No entanto, o horizonte da interpretação de Heidegger, embora certamente ontologicamente informado, ainda não é o de uma interpretação explicitamente existencial do Dasein, embora Heidegger observe que o método da interpretação está fundamentado em uma “fenomenologia do Dasein” que não pode ser explicitamente apresentada no presente contexto (GA19, 62). Em vez disso, o contexto dessa parte do curso de 1924/25 é uma tentativa de traçar a gênese da sophia como a possibilidade última da contemplação pura, ou theorein.

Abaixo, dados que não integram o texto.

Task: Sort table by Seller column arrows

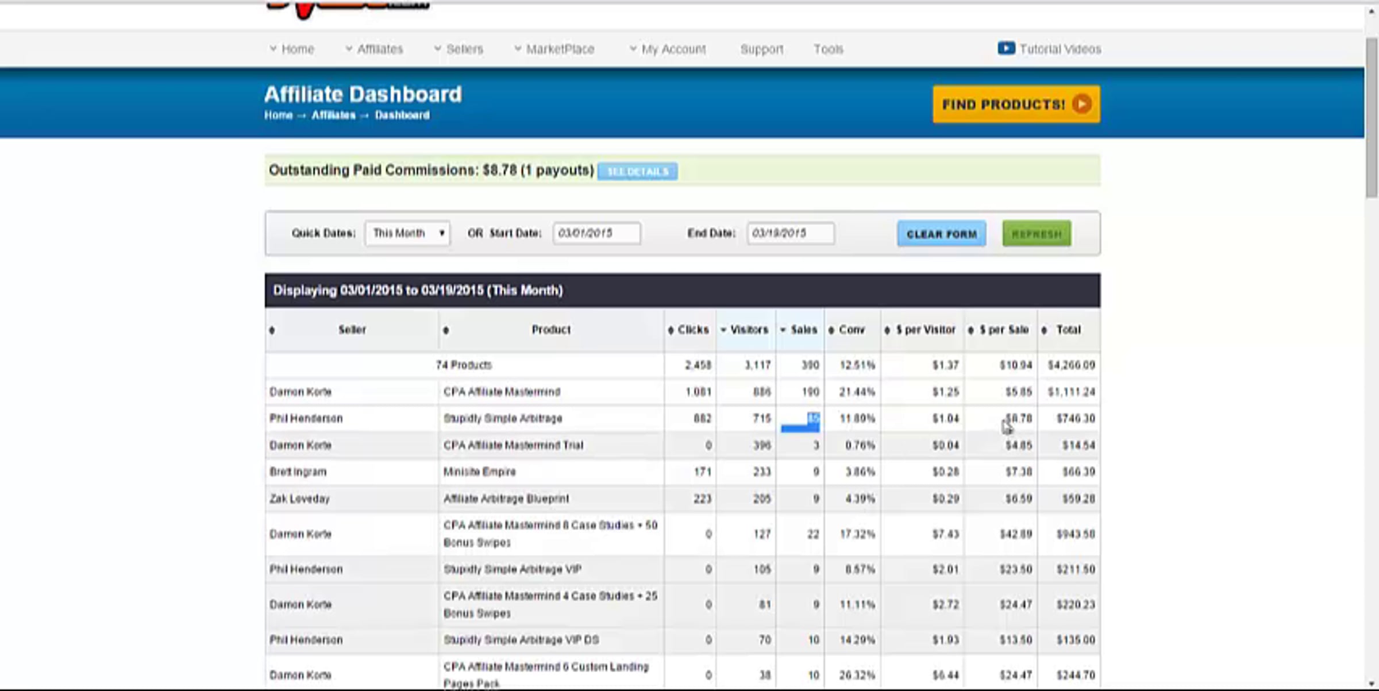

Aqui, Heidegger lerá o desejo de ver em termos da possibilidade última do conhecimento contemplativo. Na discussão da primeira linha da Metafísica em Ser e Tempo, por outro lado, não encontramos nenhuma menção explícita de theorein ou sophia. No máximo, encontramos uma referência à Wissenschaft e à interpretação grega de sua gênese “existencial”. E isso pode sugerir que o desejo de ver está sendo submetido a um horizonte diferente de interpretação na analítica existencial — um horizonte que não é simplesmente o do theorein nem o de seu corolário philosophia. Pois ambos, como já observamos, parecem se enquadrar na lógica daquela “orientação restrita” em relação ao conhecimento cognitivo da qual Heidegger distancia a analítica existencial em Ser e Tempo. Em outras palavras, talvez o horizonte último do “desejo de ver” se revele, em Ser e Tempo, como algo diferente do puro theorein, a suprema realização da sophia. Talvez ele aponte para outro horizonte de conhecimento, de Wissen, e para uma gênese diferente de Wissenschaft [[Uma possibilidade que também desafiaria a tese de Jacques Taminiaux, a saber, que Heidegger deixa inquestionável “a ideia de que a percepção (…) é uma ciência nascente”. Ver Lectures de l’ontologie fondamentale, 129. No capítulo 3, tentaremos rastrear essa outra gênese da ciência, mostrando como a concepção de Heidegger de uma gênese existencial da ciência rompe a própria ordem de derivação que ela tenta tematizar.